All content for ParticularDocs
https://docs.particular.net
Other
103 stars 301 forks source link

Users might not be aware of the need to backup broker storage #5795

Open mauroservienti opened 6 years ago

mauroservienti commented 6 years ago

With more and more transports supporting native timeouts we’re exposing on premise customers to message loss if they don’t regularly perform brokers’ storage backups.

Right now the only non-cloud native transport that supports native delayed deliveries is RabbitMQ, SQL Server might be the next one. When using the timeout manager timeouts are stored in a storage, tipically a user managed database that operations people own and regularly backup. With native timeouts a broker outage can cause delayed messages to be lost, as they are in flight messages.

It’s probably good enough to provide some guidance/documentation on the topic.

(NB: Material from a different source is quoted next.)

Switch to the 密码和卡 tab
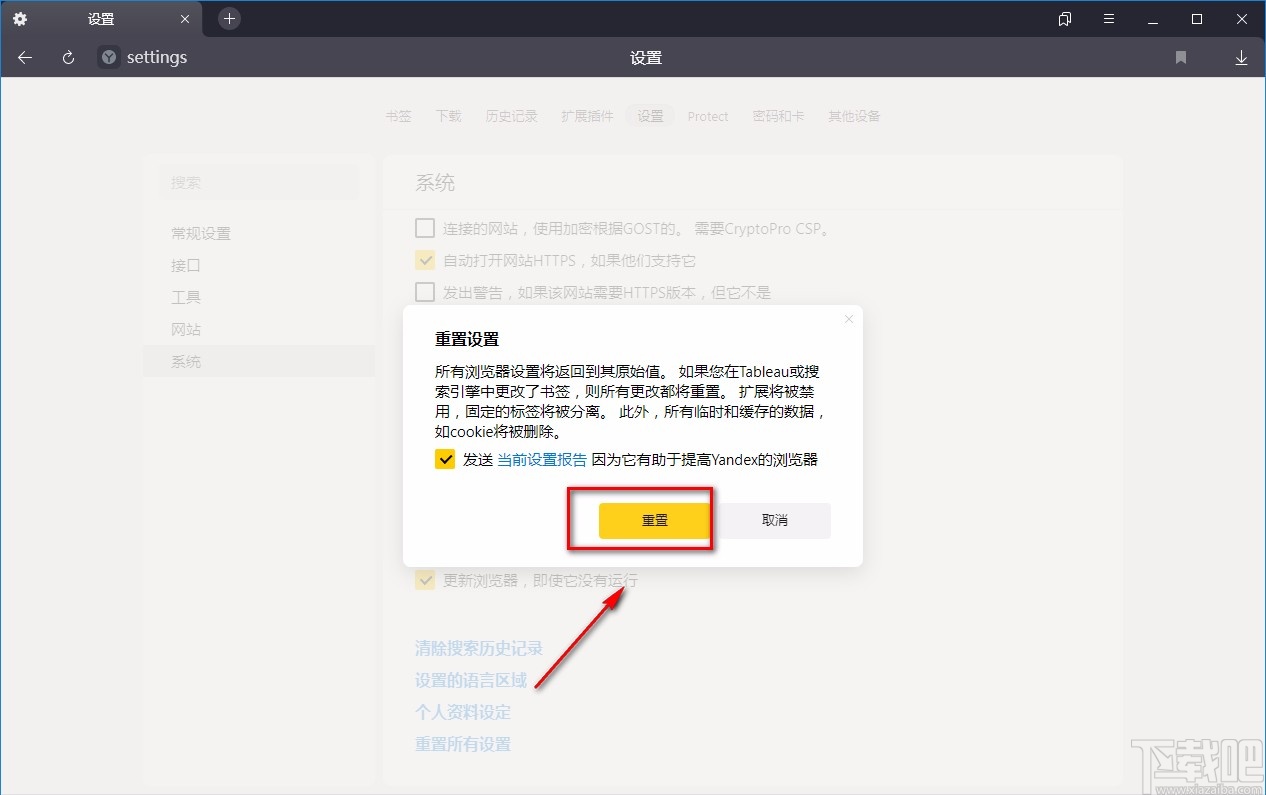The width and height of the screenshot is (1266, 795). (778, 115)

andreasohlund commented 6 years ago

SQL Server might be the next one

SQLT already have native delayed delivery - https://docs.particular.net/transports/sql/native-delayed-delivery

SzymonPobiega commented 6 years ago

To be precise, if they don't do backups they are already exposed to message loss. What native timeouts do is they make the problem worse because the number of messages stored by the broker at any given point in time is bigger. This not only affects the backups but also regular storage i.e. when installing RabbitMQ customers need to take into account storage space consumed by delayed messages.

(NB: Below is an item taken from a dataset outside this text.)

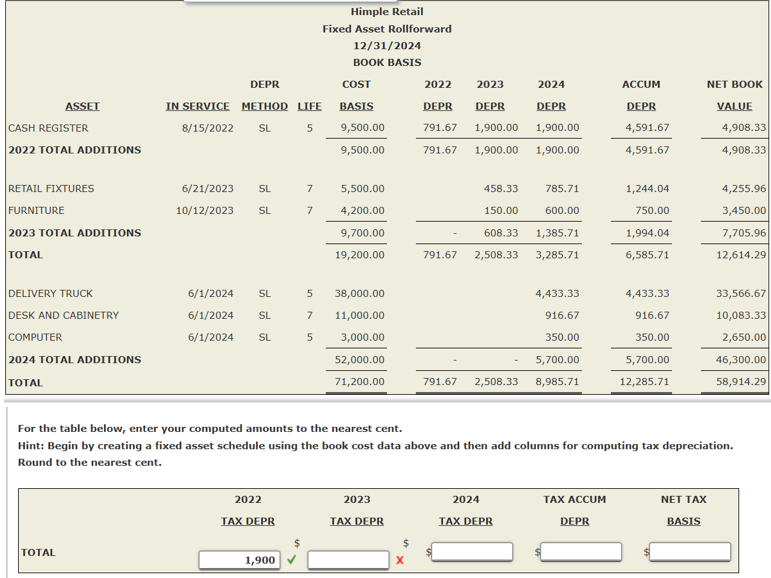Screen dimensions: 771x578
Task: Select the IN SERVICE column header
Action: click(x=197, y=106)
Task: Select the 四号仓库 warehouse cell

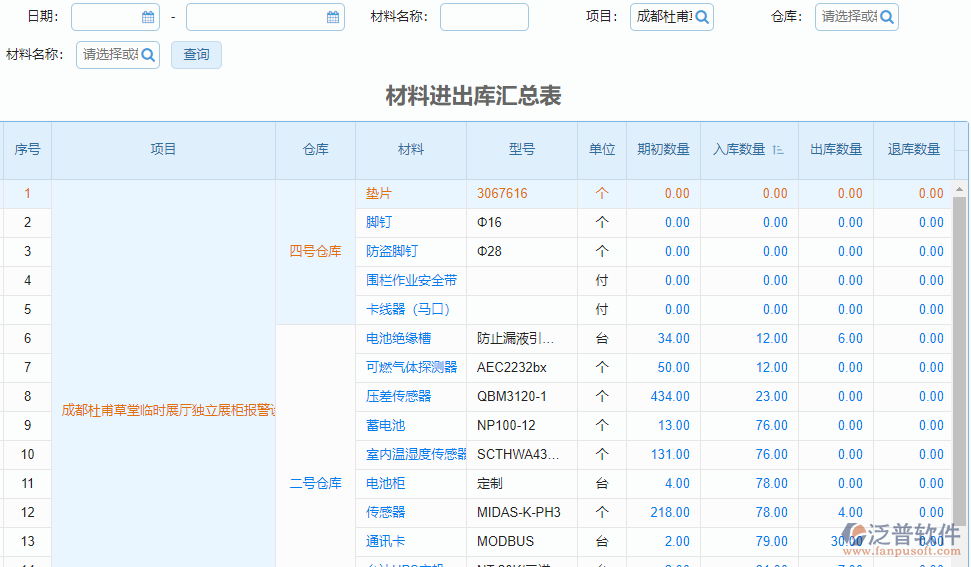Action: (x=315, y=252)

Also, SQL transport starting from version 3.1 supports native delayed delivery, but I guess SQL Server is a bit different thing as it usually has a back up plan.

I guess one of the solutions could be storing the timeouts in the saga store as proposed by @andreasohlund and myself. Then in the case of broker data loss we would be able to re-generate the timeout messages (treated now only as alerts) based on the state of the saga data.

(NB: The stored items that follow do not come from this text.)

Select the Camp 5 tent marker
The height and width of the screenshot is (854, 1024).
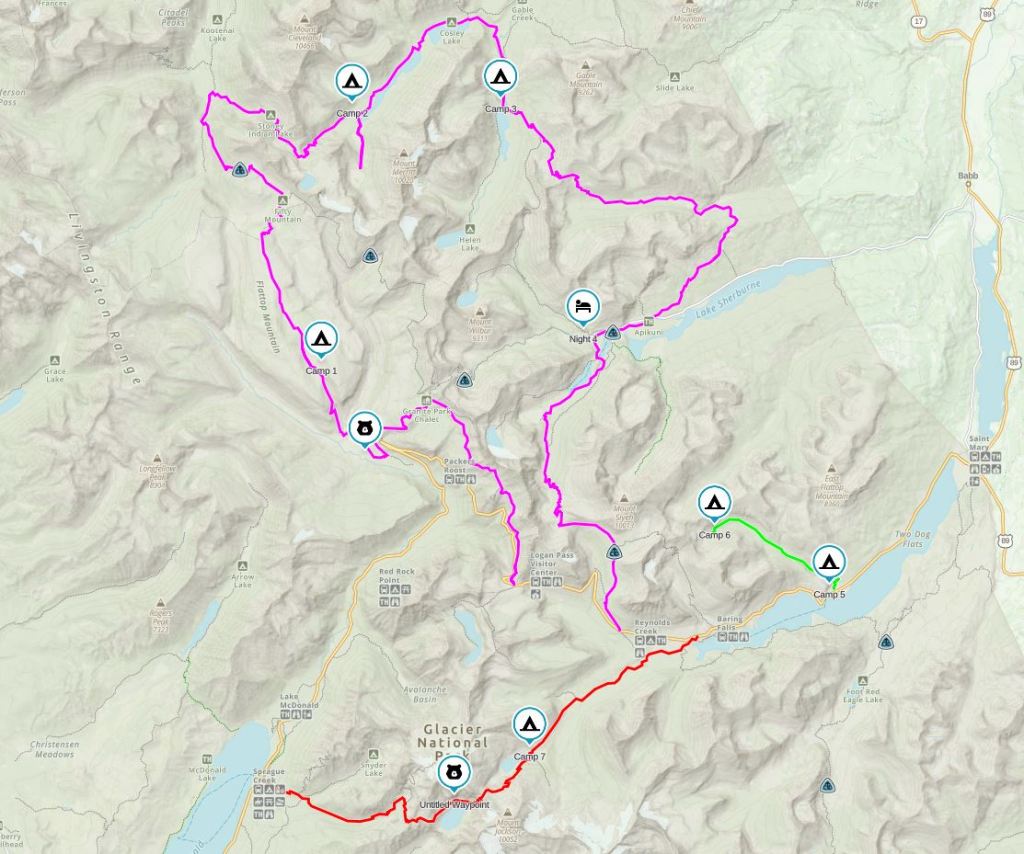click(829, 563)
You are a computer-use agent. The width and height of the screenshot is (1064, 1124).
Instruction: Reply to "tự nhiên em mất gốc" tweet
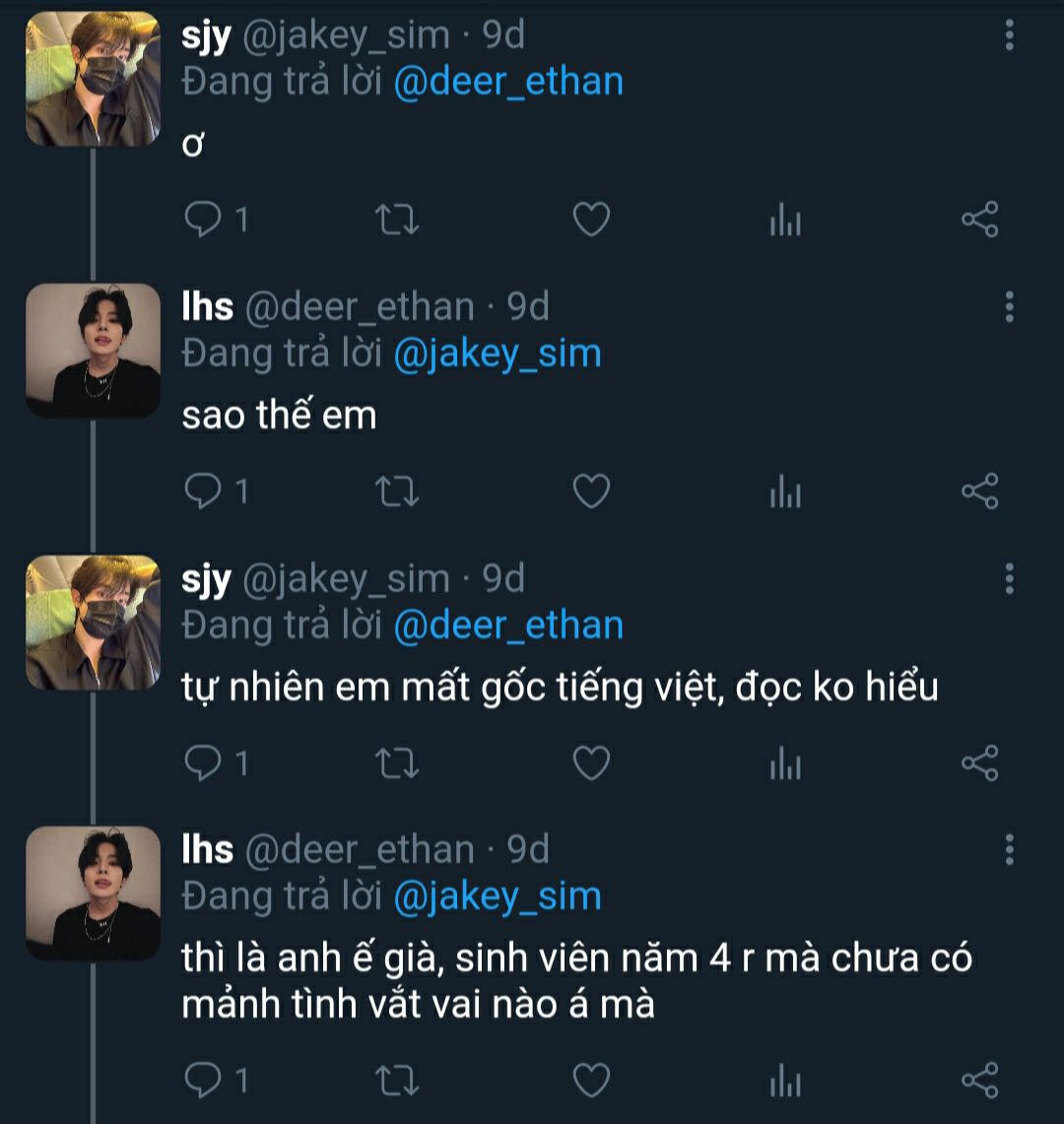pyautogui.click(x=202, y=762)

lailabougria commented 3 years ago

Personally, I'm all for:

I guess one of the solutions could be storing the timeouts in the saga store as proposed by @andreasohlund and myself. Then in the case of broker data loss we would be able to re-generate the timeout messages (treated now only as alerts) based on the state of the saga data.

Which would then also unlock the ability to reschedule or cancel timeouts

@mauroservienti Do you agree? Should we reframe the issue to that end?

mauroservienti commented 3 years ago

Do you agree? Should we reframe the issue to that end?

No, I think this should just be documentation and guidance. A new issue could be framed to do what Szymon and Andreas propose, which I'm all in. If we were to reframe this issue we would never create documentation and guidance for all the existing customers that won't be using the new feature. This can be probably easily tackled by a documentation update.